Edmund Kim: Congratulations guys on the results. The first question, I just wanted to tease your response to Deb’s question on onset. Is simply a screening issue for the expectation that you’ll be able to hit onset? Do the results from this study suggest that doxepin has a meaningful effect at onset? That’s the first question.
Phil Jochelson: Great. Yes. So as you know, this study was not enriched for sleep onset problems. However, as you know many patients with insomnia even though you may try and identify a sleep-maintenance-impaired population, there’s definitely going to be some patients who have both onset and maintenance problems. You just didn’t necessarily require them to have an onset requirement to get into the study.
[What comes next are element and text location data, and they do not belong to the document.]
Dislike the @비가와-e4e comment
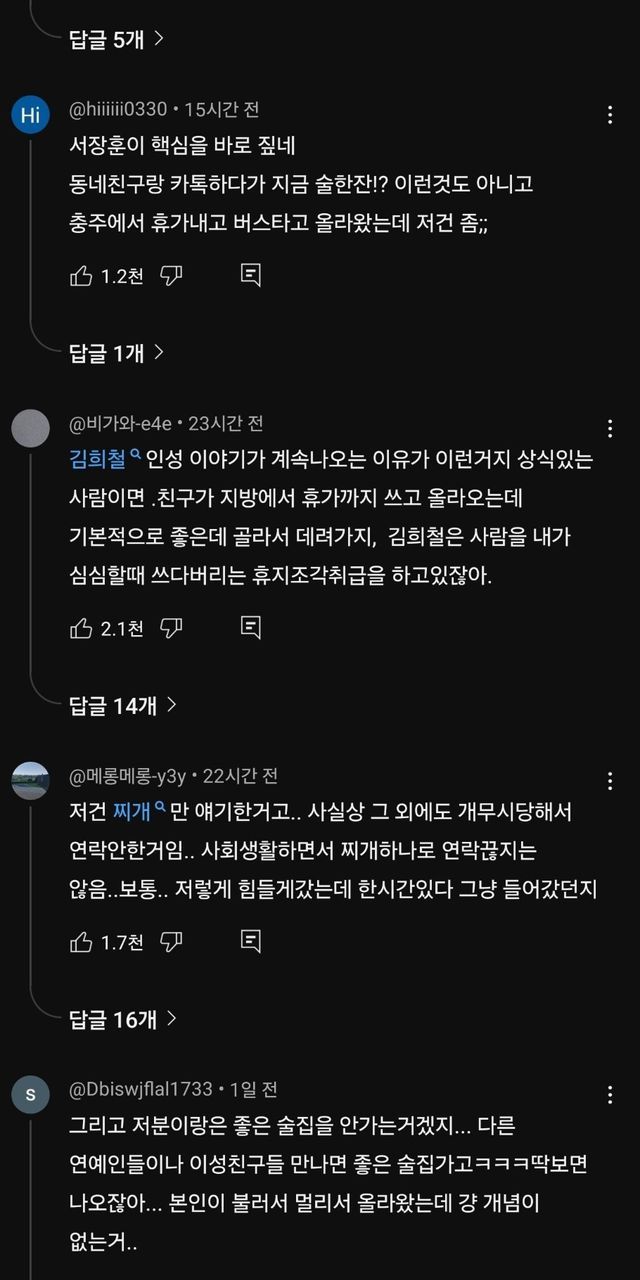tap(171, 627)
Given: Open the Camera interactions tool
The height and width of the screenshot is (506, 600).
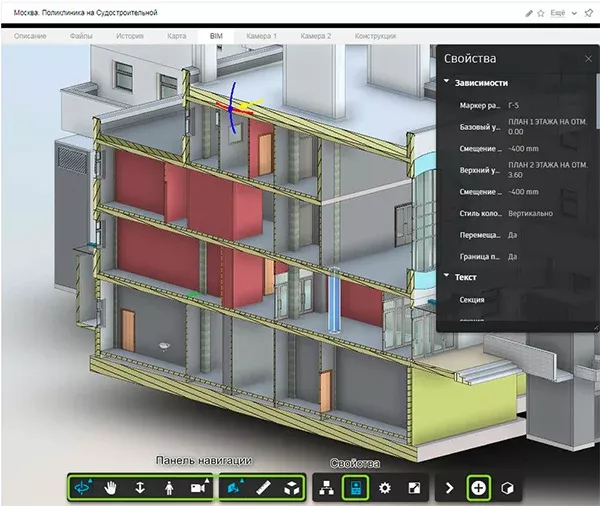Looking at the screenshot, I should coord(199,488).
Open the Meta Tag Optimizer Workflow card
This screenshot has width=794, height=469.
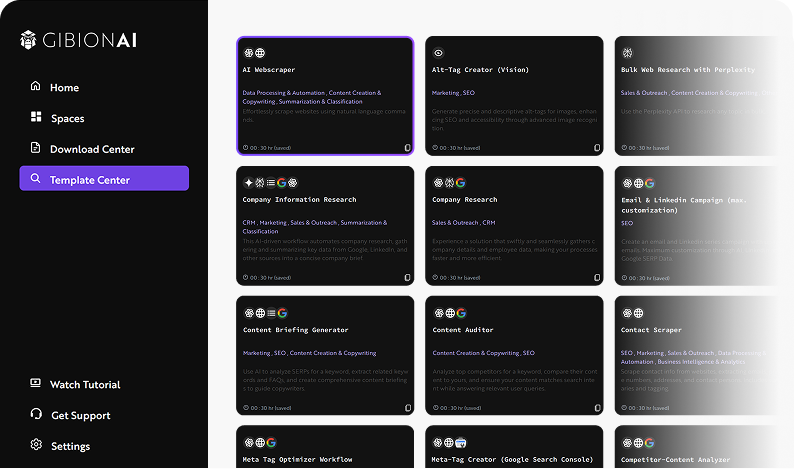297,459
So we believe that in those patients who do have sleep problems, that you can actually demonstrate an effect based on sleep onset. Even in our Phase II studies, we have these numerical trends that were not significant but was indicating a signal of sleep onset. And I think, in this phase three study, we were able to show that you can achieve statistical significance, and, you know, it just really depends on how many of those patients you would actually get into the study and what kind of placebo response they would have. But I think we will be doing hopefully, a decent job of addressing this with our future studies.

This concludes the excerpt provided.